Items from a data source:
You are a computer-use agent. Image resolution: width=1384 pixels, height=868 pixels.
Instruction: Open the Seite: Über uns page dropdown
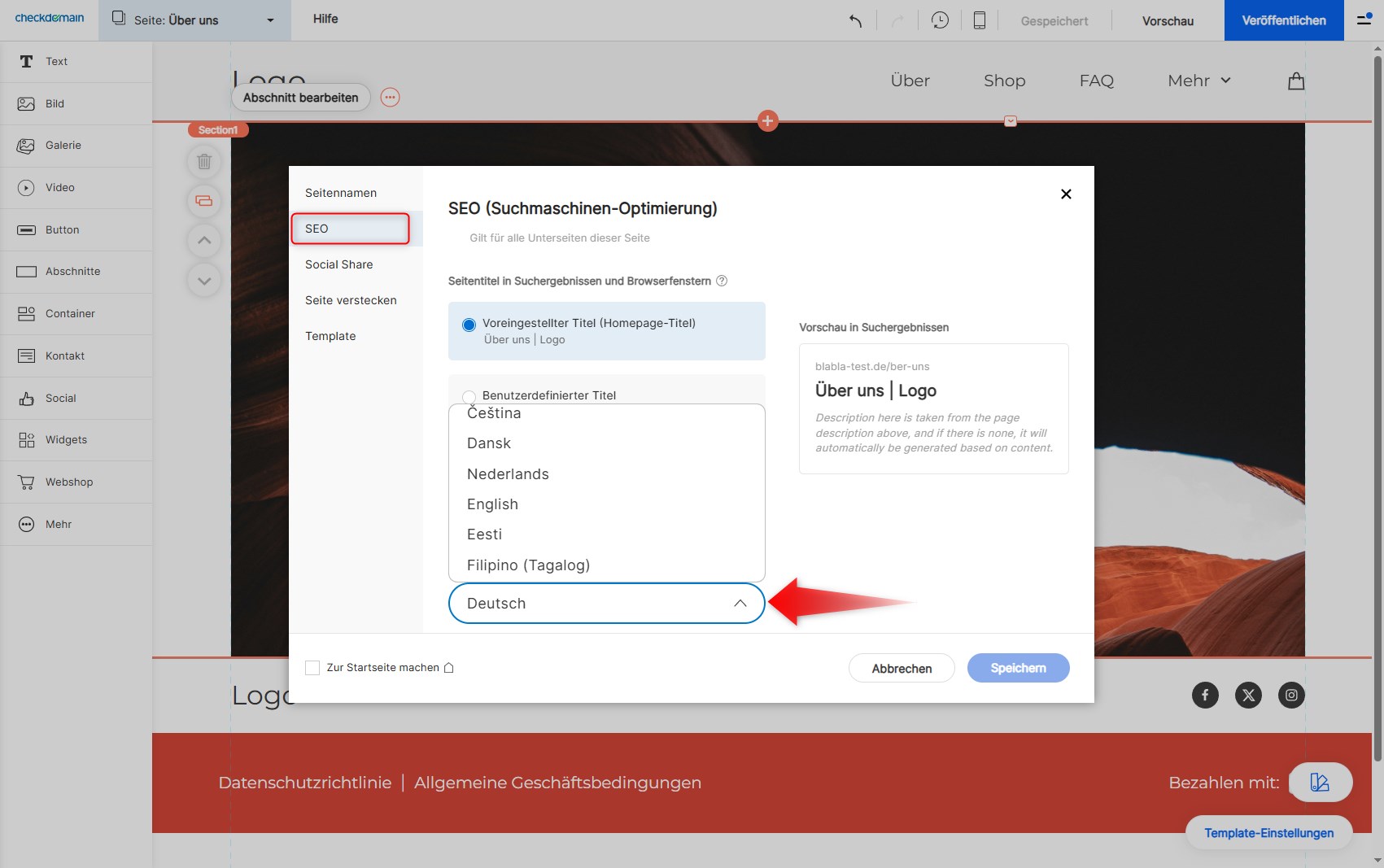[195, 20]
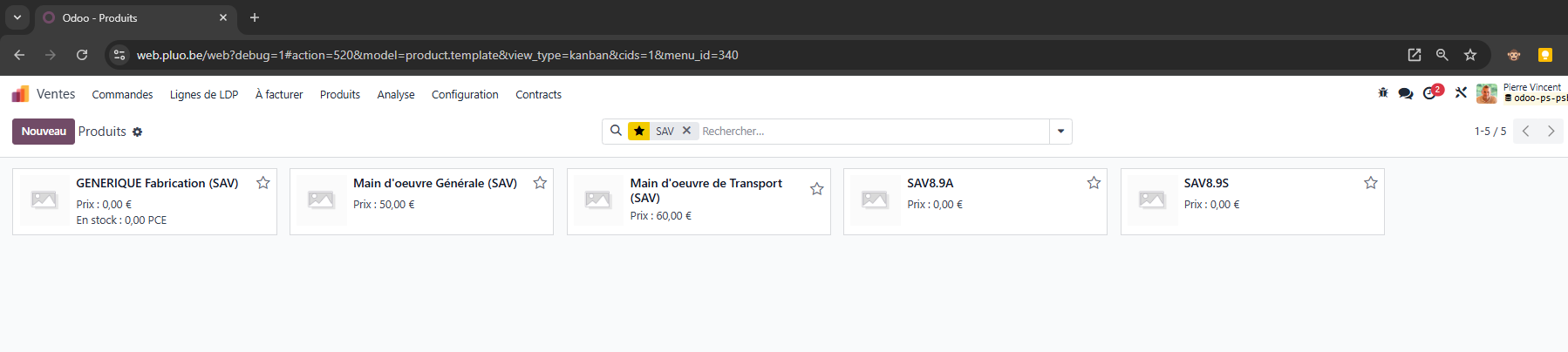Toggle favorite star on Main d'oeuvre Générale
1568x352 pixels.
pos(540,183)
* * *
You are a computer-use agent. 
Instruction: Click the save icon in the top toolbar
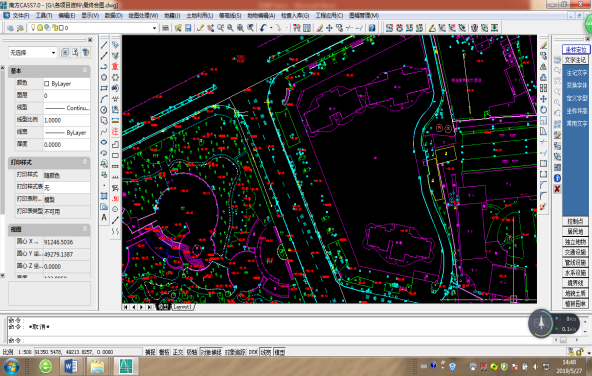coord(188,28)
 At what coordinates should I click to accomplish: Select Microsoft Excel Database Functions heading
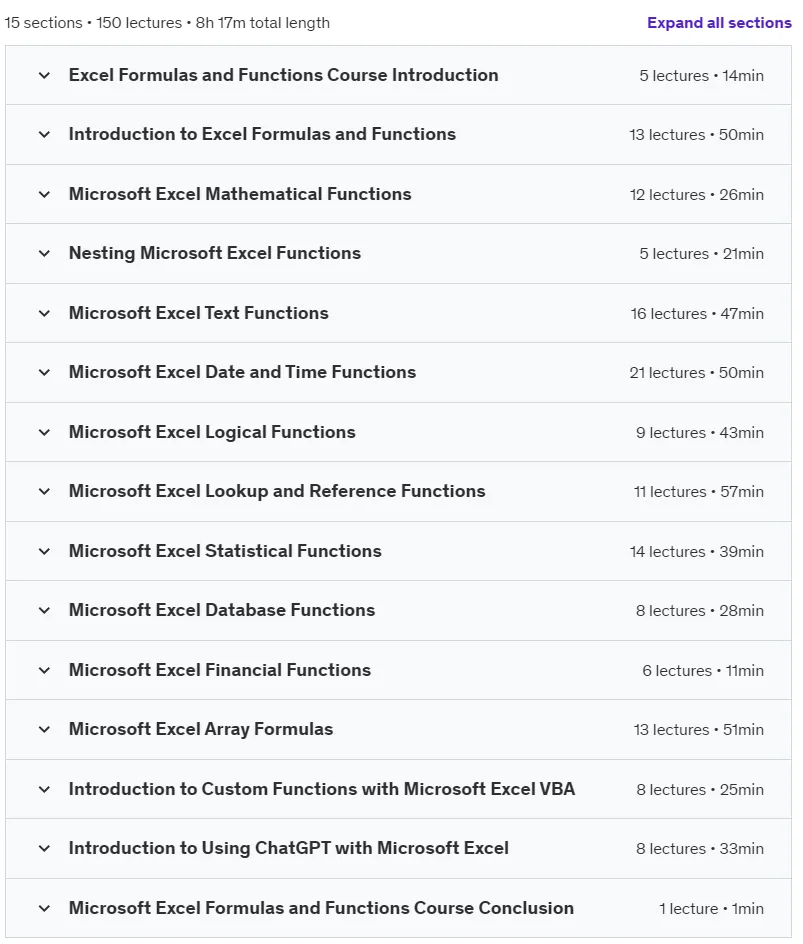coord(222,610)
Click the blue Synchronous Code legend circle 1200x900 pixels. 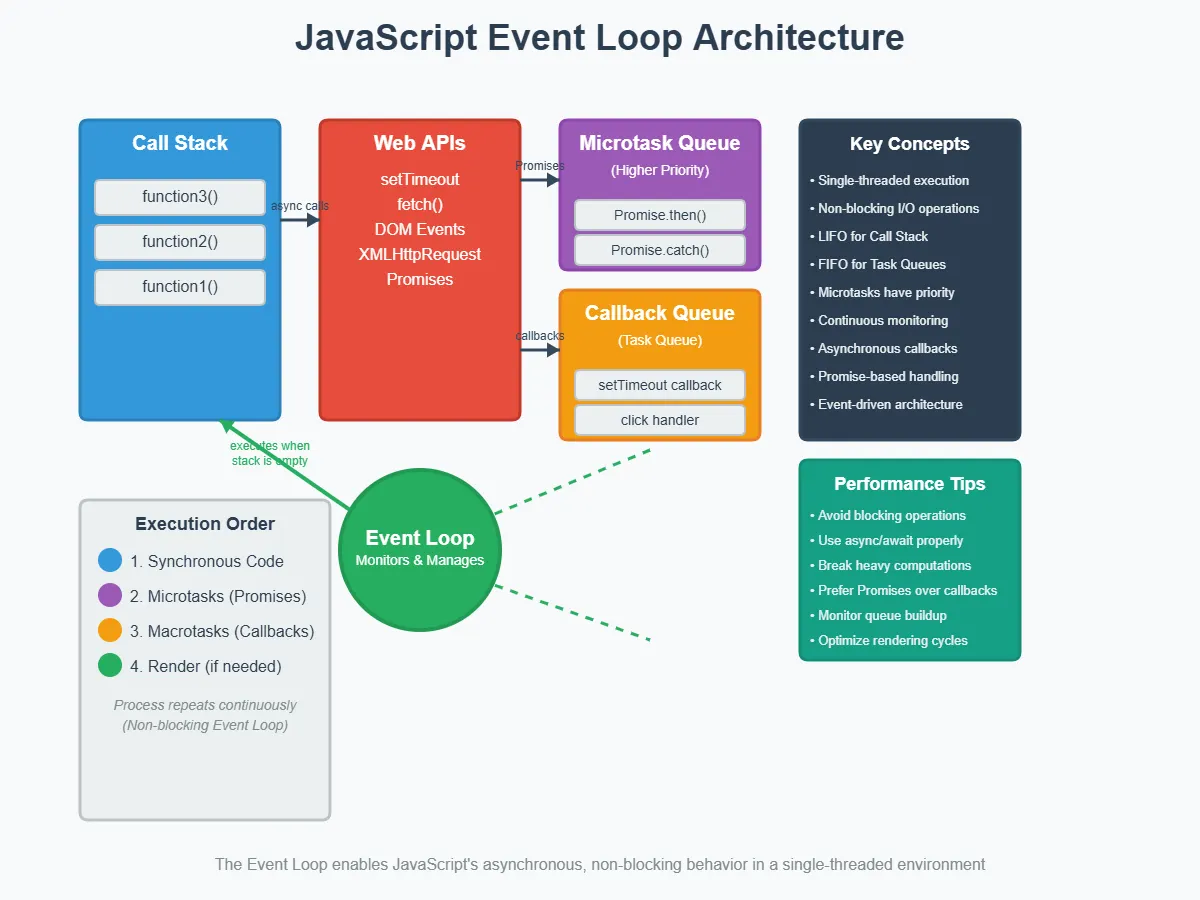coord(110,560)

### Exercise description
Check each line of the records above for "agent", and copy those that have it.

### Answer below
You are a computer-use agent. Image resolution: width=1384 pixels, height=868 pixels.
You are a computer-use agent. 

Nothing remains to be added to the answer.